- _Work required_
Would you transcribe only the lines from the one holding "Open the app configuration link" through the end of the material, exactly, without any pictures?

BEGIN Records for this exercise

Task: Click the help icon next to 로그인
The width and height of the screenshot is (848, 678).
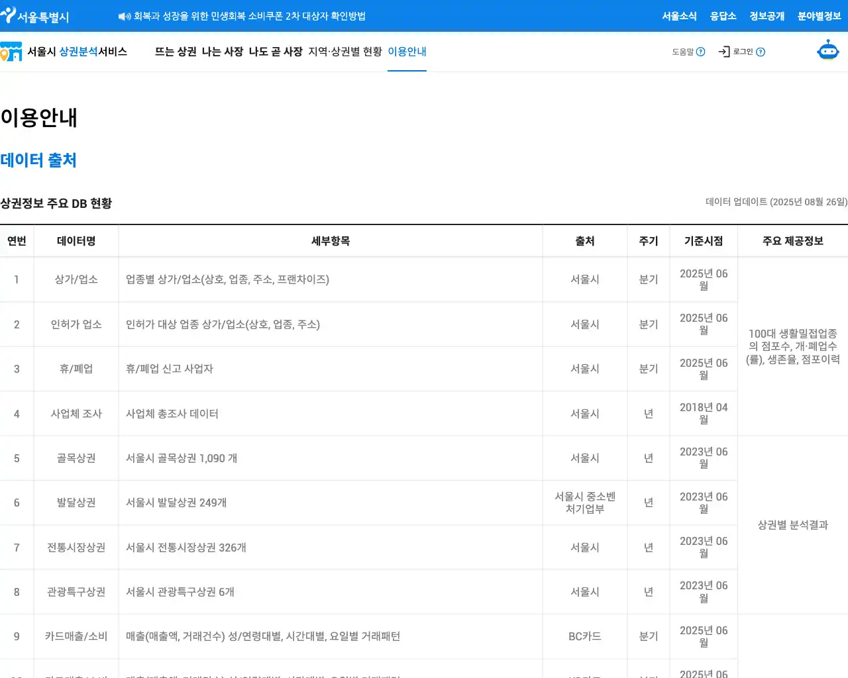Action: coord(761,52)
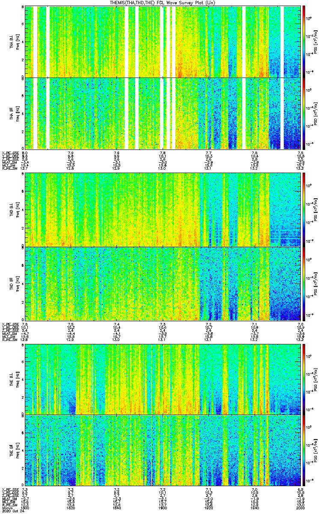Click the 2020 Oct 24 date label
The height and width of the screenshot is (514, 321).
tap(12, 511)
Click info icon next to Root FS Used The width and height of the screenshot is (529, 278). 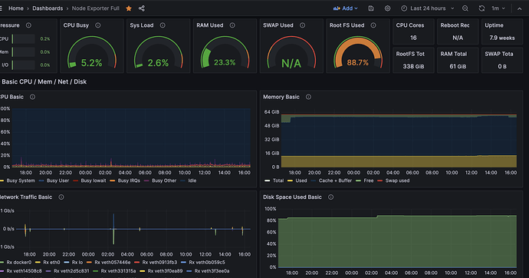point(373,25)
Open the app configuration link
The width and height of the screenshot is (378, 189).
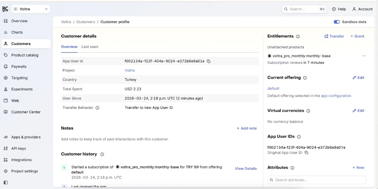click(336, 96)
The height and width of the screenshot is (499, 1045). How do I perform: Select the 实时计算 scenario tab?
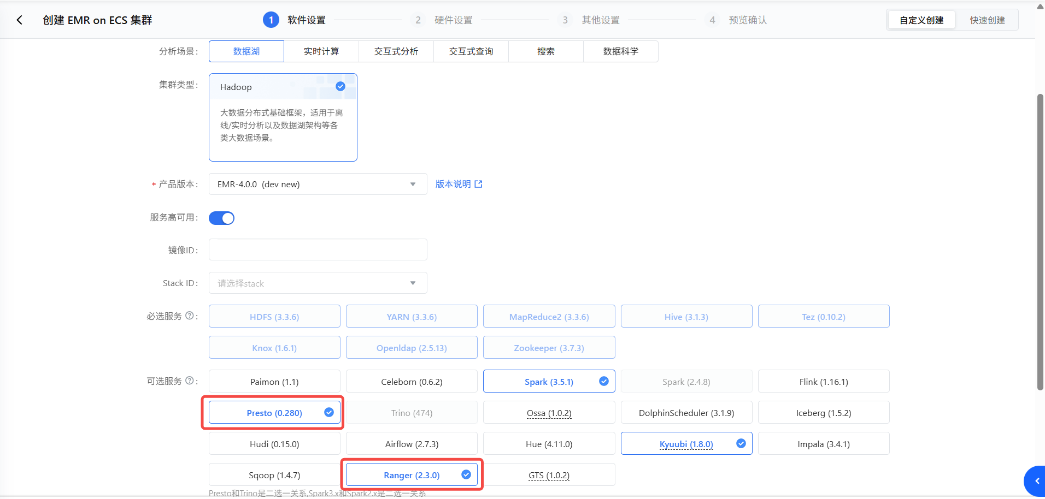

END Records for this exercise

- _Solved problem_
Open the app configuration link
The width and height of the screenshot is (378, 189).
click(336, 96)
The height and width of the screenshot is (499, 1045). How do I perform: Select the 实时计算 scenario tab?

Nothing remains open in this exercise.